Édouard Bourdet et ses amis
1Édouard et Denise se marient le 27 novembre 1921. Lui a alors 34 ans, elle 29. Tous deux ont connu une première union : Édouard avec Catherine Pozzi, dont il est séparé depuis plus d’un an. Quant à Denise, elle a obtenu l’annulation de son mariage avec le comte de Saint-Légier par le Vatican, en 1919. Désormais, et malgré des périodes conjugales difficiles, Édouard et Denise ne se quitteront plus. En 1921, Édouard Bourdet a déjà fait jouer deux pièces, Le Rubicon et La Cage ouverte, qui ont suscité quelques critiques favorables et, pour la première, un succès public remarqué. Mais la notoriété viendra en 1926 avec sa quatrième pièce, La Prisonnière, et ne se démentira plus jusqu’à sa mort, en 1945. Quant à Denise, elle publiera quelques mois après le décès de son mari un livre de souvenirs, Édouard Bourdet et ses amis. Il sera suivi par quatre livres d’entretiens avec des figures du monde des arts et des lettres. On y croise de nombreux amis du couple avec lesquels Denise maintiendra le contact jusqu’à son décès en 1968.

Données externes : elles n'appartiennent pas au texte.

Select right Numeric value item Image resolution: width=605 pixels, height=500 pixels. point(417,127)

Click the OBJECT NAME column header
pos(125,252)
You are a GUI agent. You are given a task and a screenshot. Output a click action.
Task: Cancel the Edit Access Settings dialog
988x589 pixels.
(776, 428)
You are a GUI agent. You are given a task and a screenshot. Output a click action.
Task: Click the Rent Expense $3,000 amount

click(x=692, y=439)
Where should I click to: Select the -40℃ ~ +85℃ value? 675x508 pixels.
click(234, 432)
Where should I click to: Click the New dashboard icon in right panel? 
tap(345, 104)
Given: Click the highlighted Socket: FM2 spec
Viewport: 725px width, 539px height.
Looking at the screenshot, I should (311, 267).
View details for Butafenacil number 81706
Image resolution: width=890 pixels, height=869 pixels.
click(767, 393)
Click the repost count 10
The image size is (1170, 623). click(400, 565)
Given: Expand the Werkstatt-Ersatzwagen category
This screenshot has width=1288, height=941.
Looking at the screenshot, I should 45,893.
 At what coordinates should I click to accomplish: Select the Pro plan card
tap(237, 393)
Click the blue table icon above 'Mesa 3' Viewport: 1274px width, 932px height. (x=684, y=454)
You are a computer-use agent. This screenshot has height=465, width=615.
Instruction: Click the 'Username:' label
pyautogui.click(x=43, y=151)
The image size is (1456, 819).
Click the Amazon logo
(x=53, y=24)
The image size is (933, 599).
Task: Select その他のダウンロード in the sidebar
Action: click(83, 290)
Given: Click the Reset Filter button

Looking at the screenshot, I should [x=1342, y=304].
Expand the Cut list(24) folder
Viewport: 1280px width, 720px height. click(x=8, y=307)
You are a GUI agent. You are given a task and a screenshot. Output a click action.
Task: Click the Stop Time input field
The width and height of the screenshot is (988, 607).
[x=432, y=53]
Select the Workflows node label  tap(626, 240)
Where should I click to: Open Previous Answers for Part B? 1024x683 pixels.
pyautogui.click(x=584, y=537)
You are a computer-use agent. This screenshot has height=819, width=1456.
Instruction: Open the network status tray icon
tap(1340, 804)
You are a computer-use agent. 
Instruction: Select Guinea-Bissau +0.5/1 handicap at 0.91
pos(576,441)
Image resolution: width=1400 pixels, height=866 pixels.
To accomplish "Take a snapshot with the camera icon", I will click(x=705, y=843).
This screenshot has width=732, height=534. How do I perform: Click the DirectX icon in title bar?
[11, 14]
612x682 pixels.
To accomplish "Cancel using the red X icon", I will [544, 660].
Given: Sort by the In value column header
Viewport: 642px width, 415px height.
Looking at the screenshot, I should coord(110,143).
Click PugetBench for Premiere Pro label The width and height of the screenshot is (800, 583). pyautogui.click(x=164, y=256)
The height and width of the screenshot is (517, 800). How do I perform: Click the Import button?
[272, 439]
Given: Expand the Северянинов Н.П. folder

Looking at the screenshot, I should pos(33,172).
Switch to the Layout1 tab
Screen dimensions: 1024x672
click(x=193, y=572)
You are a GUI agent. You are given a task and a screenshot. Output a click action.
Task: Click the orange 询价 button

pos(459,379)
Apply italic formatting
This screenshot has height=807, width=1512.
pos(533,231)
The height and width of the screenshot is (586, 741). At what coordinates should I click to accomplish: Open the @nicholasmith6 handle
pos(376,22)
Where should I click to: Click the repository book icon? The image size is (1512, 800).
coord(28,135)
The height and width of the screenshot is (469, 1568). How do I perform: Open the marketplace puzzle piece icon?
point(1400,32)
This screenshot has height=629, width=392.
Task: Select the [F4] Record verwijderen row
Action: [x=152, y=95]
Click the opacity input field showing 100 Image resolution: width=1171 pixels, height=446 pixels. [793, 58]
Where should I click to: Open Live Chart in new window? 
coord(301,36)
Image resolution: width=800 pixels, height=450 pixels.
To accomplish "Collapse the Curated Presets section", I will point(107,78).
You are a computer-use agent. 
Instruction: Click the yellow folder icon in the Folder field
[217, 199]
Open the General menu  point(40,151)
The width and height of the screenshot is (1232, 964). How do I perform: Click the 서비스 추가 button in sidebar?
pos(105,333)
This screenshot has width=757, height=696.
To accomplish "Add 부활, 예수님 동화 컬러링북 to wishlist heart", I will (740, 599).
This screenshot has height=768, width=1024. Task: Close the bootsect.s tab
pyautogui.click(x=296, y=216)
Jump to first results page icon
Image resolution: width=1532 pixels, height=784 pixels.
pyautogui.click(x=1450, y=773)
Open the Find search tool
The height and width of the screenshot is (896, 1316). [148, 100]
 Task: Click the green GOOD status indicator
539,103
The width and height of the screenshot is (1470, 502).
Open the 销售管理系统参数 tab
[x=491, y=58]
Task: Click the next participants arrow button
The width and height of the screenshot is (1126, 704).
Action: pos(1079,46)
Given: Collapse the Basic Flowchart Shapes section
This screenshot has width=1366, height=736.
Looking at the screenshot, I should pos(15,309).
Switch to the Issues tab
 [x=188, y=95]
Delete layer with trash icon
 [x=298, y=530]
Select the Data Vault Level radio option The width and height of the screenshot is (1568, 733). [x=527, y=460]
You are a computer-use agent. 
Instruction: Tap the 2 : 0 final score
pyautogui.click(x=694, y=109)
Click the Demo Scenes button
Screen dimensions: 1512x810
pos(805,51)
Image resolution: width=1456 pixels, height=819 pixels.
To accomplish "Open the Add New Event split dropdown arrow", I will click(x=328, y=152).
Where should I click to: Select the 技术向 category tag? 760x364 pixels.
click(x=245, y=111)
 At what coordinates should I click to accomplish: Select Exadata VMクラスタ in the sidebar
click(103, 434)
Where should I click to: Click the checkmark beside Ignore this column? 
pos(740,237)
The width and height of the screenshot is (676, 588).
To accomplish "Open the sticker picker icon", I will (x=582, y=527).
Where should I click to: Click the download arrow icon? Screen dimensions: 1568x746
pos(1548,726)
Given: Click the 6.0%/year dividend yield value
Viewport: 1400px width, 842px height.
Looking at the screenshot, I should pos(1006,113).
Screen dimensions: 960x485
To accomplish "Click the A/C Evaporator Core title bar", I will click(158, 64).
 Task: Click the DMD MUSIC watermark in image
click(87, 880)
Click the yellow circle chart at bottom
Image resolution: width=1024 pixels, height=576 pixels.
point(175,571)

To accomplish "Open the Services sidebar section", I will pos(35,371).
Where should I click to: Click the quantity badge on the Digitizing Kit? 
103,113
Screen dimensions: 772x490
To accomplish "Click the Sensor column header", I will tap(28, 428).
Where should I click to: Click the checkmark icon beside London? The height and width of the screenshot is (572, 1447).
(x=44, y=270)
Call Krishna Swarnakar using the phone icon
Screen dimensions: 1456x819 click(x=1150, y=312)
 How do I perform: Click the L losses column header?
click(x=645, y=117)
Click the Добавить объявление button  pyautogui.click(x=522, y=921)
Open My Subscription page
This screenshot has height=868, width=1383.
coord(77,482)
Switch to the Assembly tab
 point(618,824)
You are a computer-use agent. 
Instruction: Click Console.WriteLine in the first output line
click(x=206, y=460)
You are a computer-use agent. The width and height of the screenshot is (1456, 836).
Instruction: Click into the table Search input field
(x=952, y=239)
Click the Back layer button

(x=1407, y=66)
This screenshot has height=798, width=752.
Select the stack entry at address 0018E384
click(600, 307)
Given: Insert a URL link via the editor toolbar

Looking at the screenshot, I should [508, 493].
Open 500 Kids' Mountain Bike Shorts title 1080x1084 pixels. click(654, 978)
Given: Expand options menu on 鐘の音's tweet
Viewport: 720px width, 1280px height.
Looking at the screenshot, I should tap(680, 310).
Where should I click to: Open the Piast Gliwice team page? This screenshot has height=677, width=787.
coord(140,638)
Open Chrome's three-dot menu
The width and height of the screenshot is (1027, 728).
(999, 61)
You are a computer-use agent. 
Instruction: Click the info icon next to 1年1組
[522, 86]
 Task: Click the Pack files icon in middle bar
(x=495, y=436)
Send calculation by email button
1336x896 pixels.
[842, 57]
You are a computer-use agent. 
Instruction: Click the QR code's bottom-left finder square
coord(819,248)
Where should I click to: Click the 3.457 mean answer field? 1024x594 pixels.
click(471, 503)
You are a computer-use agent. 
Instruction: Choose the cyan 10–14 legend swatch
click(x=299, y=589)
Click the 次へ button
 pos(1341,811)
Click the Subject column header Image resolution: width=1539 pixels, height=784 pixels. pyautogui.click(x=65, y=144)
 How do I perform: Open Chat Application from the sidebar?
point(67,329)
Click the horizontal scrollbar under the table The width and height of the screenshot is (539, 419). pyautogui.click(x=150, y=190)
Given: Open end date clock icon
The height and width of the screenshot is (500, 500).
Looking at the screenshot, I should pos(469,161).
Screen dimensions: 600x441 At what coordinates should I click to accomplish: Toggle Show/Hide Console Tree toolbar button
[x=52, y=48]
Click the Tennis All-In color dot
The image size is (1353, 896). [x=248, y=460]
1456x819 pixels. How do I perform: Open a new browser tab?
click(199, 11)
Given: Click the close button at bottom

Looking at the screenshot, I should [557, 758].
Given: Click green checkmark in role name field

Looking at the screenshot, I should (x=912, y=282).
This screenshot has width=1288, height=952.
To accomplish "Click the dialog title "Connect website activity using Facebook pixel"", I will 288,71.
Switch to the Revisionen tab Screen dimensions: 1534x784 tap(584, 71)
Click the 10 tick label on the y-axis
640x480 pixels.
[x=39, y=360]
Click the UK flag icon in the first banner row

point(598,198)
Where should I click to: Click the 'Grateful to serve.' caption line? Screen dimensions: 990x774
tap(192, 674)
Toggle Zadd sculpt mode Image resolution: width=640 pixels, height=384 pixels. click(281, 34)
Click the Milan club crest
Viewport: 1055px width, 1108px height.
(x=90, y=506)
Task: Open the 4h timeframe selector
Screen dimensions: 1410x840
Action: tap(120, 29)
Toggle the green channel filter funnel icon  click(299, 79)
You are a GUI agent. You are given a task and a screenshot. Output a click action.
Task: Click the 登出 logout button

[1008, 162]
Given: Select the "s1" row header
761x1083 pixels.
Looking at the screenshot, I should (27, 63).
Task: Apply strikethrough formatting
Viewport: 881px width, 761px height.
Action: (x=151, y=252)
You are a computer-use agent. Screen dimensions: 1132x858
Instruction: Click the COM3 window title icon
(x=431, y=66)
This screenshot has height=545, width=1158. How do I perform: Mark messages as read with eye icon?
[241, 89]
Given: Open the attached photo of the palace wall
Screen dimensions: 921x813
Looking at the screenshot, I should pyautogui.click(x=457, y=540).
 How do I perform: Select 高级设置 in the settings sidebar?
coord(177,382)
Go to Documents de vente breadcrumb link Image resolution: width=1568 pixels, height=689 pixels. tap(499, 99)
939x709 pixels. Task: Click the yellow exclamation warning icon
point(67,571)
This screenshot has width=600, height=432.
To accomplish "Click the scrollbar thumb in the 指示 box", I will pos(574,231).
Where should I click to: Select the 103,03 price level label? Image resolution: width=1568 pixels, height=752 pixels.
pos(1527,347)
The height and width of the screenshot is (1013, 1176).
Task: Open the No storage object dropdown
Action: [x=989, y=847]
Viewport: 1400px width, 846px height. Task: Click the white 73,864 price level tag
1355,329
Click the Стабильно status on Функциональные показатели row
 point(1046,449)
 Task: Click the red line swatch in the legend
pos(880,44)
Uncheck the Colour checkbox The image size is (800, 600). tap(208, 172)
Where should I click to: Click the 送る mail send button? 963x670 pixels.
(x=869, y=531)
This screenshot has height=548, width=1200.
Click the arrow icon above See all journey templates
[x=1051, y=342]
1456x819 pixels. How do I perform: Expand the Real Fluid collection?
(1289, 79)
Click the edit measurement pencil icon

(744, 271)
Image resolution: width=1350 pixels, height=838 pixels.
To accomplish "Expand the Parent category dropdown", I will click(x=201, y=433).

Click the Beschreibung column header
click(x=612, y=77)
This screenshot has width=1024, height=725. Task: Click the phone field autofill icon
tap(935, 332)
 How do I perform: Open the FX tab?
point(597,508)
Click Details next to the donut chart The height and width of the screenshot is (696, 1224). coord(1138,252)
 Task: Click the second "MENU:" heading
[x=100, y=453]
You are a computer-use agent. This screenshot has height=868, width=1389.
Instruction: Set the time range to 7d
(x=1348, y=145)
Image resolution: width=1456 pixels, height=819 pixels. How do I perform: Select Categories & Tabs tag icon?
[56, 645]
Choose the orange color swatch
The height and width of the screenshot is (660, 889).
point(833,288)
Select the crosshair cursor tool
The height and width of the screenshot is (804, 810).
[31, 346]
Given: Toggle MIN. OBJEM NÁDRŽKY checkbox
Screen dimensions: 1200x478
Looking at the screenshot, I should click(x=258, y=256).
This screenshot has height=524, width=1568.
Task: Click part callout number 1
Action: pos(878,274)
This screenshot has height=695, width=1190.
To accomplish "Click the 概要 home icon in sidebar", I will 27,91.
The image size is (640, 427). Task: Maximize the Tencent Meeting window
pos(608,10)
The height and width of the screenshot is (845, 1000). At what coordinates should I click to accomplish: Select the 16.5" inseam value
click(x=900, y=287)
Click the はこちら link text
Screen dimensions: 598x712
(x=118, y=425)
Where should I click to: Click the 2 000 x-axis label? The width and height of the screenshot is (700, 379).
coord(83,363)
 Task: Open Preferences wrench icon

2Édouard et Denise s’unissent en apportant le bagage de leurs relations. Celui d’Édouard est léger. Il est issu d’un milieu familial d’industriels et de gens de Bourse qui ne brille pas d’un éclat mondain particulier. Leur seule relation artistique est le dramaturge Georges de Porto-Riche, grâce à qui Édouard pourra faire jouer en 1910 Le Rubicon. Quant à son mariage avec Catherine Pozzi, il ne lui a pas apporté l’ouverture sur le grand monde. Le père de Catherine, le professeur Samuel Pozzi, a accumulé au cours de sa brillante carrière les relations mondaines, quoiqu’un peu mêlées (ce n’est pas un hasard si Proust l’a choisi pour être un des modèles du Cottard du salon Verdurin) mais il ne les partage guère avec sa famille. Son épouse n’est en rien associée à la vie mondaine de Samuel. Quant à leur fille Catherine, son caractère sauvage et rêveur l’éloigne de toute relation mondaine. Les débuts d’Édouard à la scène lui ont certes permis d’approcher le milieu théâtral, mais sans qu’émergent des personnalités. Du monde littéraire il ne connaît guère que Colette, dont il restera un ami fidèle ; ainsi, durant la guerre, il permettra à son mari Maurice Goudeket, juif, d’éviter les rafles de la police vichyste. C’est la rencontre avec celle qui deviendra sa seconde épouse qui lui ouvrira les portes des milieux littéraires et mondains parisiens.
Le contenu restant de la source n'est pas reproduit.